We review de novo the question of whether the district
court constructively amended the indictment. United States v.
Allmendinger,
706 F.3d 330, 339 (4th Cir. 2013). Under this
circuit’s precedent, the finding of a constructive amendment
requires reversal, even where--as here--a defendant fails to
preserve the error. See
Floresca, 38 F.3d at 714.
Steele contends that the district court’s references to the
“exceeds authorization” language of § 1030(a)(2) amount to a
constructive amendment because they provide an additional,
unindicted basis for the jury to convict him. While it may be
true that instructing the jury on the elements of an “exceeds
authorization” charge or explicitly changing the indictment to
reflect this charge could constitute a constructive amendment,
the district court’s two references to “exceeding authorization”
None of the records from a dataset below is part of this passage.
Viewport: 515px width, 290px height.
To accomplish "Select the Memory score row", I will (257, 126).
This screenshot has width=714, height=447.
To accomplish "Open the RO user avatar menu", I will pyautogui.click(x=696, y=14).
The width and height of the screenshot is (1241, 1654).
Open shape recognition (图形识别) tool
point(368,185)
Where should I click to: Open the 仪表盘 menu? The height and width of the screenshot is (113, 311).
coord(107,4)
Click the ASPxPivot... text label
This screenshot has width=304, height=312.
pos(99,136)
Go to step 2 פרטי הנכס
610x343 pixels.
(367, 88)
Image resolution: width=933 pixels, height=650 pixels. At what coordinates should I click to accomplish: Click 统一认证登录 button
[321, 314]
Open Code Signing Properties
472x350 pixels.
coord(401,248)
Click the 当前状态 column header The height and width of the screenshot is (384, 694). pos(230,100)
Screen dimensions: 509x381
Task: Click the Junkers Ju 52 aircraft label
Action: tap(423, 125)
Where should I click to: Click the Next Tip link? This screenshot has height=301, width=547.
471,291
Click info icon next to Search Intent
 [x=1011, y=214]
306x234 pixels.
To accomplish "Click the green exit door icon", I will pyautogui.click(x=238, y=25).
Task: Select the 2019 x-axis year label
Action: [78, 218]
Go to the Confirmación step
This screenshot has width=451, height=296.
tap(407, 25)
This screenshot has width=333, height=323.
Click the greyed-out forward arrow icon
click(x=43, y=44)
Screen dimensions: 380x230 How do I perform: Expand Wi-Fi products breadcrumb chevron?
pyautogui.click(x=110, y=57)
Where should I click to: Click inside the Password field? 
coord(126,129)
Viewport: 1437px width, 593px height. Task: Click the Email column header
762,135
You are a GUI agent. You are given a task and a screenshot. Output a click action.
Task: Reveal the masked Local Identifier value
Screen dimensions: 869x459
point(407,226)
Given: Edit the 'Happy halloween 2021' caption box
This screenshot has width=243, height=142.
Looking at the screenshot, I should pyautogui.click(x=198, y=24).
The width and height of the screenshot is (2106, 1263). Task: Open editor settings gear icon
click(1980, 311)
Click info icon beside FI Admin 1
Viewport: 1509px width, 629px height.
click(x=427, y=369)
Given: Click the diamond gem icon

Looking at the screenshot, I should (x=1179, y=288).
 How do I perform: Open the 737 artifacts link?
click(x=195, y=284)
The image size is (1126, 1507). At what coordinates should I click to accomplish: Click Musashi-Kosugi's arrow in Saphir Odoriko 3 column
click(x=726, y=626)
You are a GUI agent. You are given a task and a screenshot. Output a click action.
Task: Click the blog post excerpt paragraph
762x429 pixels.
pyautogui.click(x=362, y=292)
do not rise to this level.
Indeed, our cases hold that a variance or misstatement is
not fatal if the indictment, evidence, and jury instructions as
8
a whole support conviction on the crime charged. See, e.g.,
United States v. Lentz,
524 F.3d 501, 514 (4th Cir. 2008)
(finding that the “indictment, evidence, instructions, and
arguments . . . viewed in their totality” made “implausible” the
claim that the court’s supplemental instruction amounted to a
constructive amendment); United States v. Velez, 27 F. App’x
179, 181 (4th Cir. 2001) (per curiam) (concluding that because
the court made clear that the defendant was “not on trial for
any act . . . not alleged in the indictment” and “sent a copy of
the indictment and a verdict form to the jury room,” a
misstatement by the court while reading the instructions did not
amount to a constructive amendment).
In this case, the district court’s references to “in excess
of authorization” occurred in the context of the court’s
instructions regarding the statutory felony enhancements:
Counts 3 through 16 charge Mr. Robert Edwin Steele
with intentionally accessing a computer without
authorization and in excess of authorization and that
the value of the information obtained exceeded $5,000.
. . .
Counts 3 through 16 charge[] the defendant, Mr.
Robert Edwin Steele, with intentionally accessing a
computer without authorization and in excess of
authorization and that the offense was committed in
furtherance of a criminal and tortious act in
violation of . . . the laws of the Commonwealth of
Virginia . . . .
9
J.A. 781–83 (emphasis added). The court thereafter instructed
the jury on how it should calculate the value of the information
obtained and on the elements of the Virginia grand larceny
statute that supported the felony enhancements. Nowhere did the
court, as Steele contends, expressly tell the jury that it could
find Steele guilty if it found he had acted “in excess of his
authorization.”
We note that the parties took pains to ensure that the
district court’s written instructions did not contain the
“exceeds authorization” language, and the court expressly struck
that language from the instructions. The court also read the
indictment to the jury, without the “exceeds authorization”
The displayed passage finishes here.